This Week in Review
WEDNESDAY, Sept. 28
October 06, 2005
Lost in all the debate over whether the Akaka Bill will actually lead to Native Hawaiians bugging out of the U.S. of A is any discussion on why locals would want to pack up the American Flag. It all seemed so nonsensical to me—the U.S. enjoys outstanding standard of living, universal suffrage and complete and unfettered access to big box retail outlets. But then I was looking through some newspapers this weekend, and suddenly I got the feeling that everything would be better if I was a Native Hawaiian. For instance, yesterday Republican House Majority Leader Tom "The Hammer" DeLay got indicted and may have to go to "The Slammer." He's up on charges of conspiring in 2002 to channel corporate contributions to state GOP candidates, which is illegal. He's a Texas fixture, and it's doubtful he'll serve time even if he's guilty. Who wouldn't want to live in a nation with such a stellar federal government?
THURSDAY, Sept. 29
Did someone say "stellar federal government?" That's so cool, because today I got a letter from the Blue Dog Coalition! Oh boy, Oh Boy, OH BOY!!! For the longest time I've been waiting for them to write, and now they finally have. For you heathen out there who don't know, the Blue Dogs are Democrats—like our very own Ed Case!—who believe that championing traditional Republican issues like balanced budgets and fiscal conservatism is the path to success. Okay, so they're, well, pansy-asses. But they have hearts of gold. That being said, their letter "urged" President George W. Bush to "call an emergency bipartisan budget summit to address the nation's added fiscal burden in the wake of Gulf Region reconstruction efforts." Oh my God—demands like that will push Dubya right to the line. Maybe even over it! Seriously, this is not right. What the hell took this crew so long to figure out that the federal budget had exploded? We've always known Bush was going to bankrupt the country. Remember during the 2000 campaign how he was calling for tax cuts even though the economy was strong? Then when the economy turned south, he said the solution was tax cuts?

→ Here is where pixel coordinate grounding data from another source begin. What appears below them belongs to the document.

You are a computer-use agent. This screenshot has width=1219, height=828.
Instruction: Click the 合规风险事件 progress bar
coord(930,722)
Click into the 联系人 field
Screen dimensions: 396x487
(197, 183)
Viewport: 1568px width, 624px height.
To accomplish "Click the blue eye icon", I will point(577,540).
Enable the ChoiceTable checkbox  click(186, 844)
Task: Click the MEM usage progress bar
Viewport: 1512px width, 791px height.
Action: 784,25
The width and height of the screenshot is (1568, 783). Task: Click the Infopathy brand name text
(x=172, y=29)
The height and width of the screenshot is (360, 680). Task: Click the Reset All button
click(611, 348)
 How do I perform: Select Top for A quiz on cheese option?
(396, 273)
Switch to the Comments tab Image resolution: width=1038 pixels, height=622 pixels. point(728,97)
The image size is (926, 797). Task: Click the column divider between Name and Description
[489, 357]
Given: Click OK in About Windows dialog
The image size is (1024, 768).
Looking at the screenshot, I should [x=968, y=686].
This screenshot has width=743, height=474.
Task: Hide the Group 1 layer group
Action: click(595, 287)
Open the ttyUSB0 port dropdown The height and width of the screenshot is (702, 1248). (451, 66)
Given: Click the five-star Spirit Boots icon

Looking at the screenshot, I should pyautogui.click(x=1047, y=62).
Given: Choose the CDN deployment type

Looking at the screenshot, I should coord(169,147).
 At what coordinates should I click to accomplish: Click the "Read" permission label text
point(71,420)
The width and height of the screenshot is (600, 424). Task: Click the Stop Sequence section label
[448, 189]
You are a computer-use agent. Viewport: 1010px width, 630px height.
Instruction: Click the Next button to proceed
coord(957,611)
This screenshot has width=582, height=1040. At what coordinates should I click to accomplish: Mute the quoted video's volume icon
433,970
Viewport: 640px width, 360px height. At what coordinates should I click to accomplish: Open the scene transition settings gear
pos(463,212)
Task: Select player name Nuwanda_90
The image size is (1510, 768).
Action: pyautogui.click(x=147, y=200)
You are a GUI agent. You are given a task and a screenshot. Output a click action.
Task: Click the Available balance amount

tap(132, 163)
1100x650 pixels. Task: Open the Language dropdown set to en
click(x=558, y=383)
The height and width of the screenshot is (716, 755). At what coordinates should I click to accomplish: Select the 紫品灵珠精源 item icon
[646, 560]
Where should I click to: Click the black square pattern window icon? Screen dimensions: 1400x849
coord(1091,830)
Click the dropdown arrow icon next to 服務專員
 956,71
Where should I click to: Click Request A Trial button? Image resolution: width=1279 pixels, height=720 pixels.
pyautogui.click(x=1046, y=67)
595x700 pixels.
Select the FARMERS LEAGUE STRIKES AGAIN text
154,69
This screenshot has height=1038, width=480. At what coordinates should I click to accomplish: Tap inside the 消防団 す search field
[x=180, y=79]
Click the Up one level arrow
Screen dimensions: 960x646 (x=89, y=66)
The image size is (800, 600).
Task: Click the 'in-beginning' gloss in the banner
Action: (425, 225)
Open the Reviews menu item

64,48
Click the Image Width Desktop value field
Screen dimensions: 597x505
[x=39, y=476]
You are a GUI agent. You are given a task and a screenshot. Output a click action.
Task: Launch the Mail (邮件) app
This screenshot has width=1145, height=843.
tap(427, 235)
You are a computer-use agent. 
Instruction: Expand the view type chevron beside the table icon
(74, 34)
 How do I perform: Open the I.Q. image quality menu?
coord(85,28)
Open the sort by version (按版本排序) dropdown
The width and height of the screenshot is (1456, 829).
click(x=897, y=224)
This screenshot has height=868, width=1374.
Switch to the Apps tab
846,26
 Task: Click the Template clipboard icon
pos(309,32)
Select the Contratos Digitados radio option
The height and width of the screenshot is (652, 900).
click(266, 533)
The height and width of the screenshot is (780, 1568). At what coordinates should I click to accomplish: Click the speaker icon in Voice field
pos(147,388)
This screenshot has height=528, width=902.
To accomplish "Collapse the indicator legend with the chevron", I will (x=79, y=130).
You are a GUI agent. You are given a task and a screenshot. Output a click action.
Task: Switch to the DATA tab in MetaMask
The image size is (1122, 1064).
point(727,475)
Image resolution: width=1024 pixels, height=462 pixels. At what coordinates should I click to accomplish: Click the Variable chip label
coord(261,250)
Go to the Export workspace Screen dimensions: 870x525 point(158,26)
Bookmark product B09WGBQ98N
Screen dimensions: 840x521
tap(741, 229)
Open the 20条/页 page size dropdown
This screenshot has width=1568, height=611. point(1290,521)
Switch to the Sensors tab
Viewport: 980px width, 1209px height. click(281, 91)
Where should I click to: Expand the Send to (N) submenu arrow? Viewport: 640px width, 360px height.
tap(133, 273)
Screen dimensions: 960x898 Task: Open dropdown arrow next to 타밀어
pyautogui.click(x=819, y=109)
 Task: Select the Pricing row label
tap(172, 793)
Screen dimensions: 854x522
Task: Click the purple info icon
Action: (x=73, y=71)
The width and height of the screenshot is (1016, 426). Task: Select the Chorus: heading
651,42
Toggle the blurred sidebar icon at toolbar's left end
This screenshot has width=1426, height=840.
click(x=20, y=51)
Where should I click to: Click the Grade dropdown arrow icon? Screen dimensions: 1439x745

Hey Blue Dogs: unless your summit will teach Bush high school economics, we're doomed.
FRIDAY, Sept. 30
Did someone say we're doomed? Well, apparently the Superferry isn't doomed. In fact, the Honolulu Advertiser is reporting today that it just scored its second court victory against those evil, evil environmentalist groups that keep insisting the proposed inter-island auto ferry submit to a full environmental review. You know, since the state is spending $40 million on Kahului Harbor expansion to accommodate the thing. Anyway, this ruling by U.S. District Court Judge Helen Gillmor hopefully means we don't have to listen to any more of the Superferry officials' super whining about how these lawsuits have put the project funding in jeopardy. Unless, of course, the environmental groups appeal…
SATURDAY, Oct. 1
Did someone say "appeal?" Well, here's something that isn't that appealing: No matter what anyone tells you, Tequila is not your friend.
SUNDAY, Oct. 2
Did someone say "friend?" I have a few of them, none of which thankfully are in prison. But more than a few people around have friends and relatives in the slammer, and they should really take a look at today's fascinating story in the Advertiser on our state's addiction to shipping our felons to mainland prisons. The piece does a great job showing how state officials quickly turned a "temporary" 1995 decision to ship 300 inmates out of overcrowded Hawaiian prisons to Texas into official policy, resulting in a situation where nearly half of our state's prison population now resides in Oklahoma, Mississippi, Arizona and Kentucky. One professor quoted in the story compares the situation to the old days, when governments exiled inmates to penal colonies—except in this case, all these prisoners will someday return to our fair islands. The story goes on to point out how state officials have no new local prisons planned, but completely fails to address the heart of the matter, which is why Hawai'i is producing so many new cons. You know, the increased popularity of jailing drug users as well as handcuffing judges with "mandatory minimum" sentencing requirements can't be helping.
MONDAY, Oct. 3
Did someone say "mandatory minimum?" I wonder what the minimum sentence is for money laundering. I'm curious because the AP just reported that a Texas grand jury has just added that charge to Tom "The Hammer" DeLay's indictment. It's hard to convey just how earth-shattering the idea of a Texas—TEXAS!—grand jury throwing the book at The Hammer truly is. After all, DeLay used to be an exterminator, and he approaches politics with much the same attitude.
TUESDAY, Oct. 4
Did someone say "wow?" That's all I can say about U.S. Senator Daniel Akaka's comments to the Honolulu Star-Bulletin today about Dubya nominating his longtime crony Harriet Miers to the Supreme Court. "I am hopeful that careful scrutiny of Ms. Miers' record will reveal a woman whose understanding of the Constitution is that of a moderate rather than that of an extremist," Akaka told the paper. He's kidding, right? She chaired the Texas State Lottery Commission for six years and worked as Bush's personal attorney—how "moderate" could she be?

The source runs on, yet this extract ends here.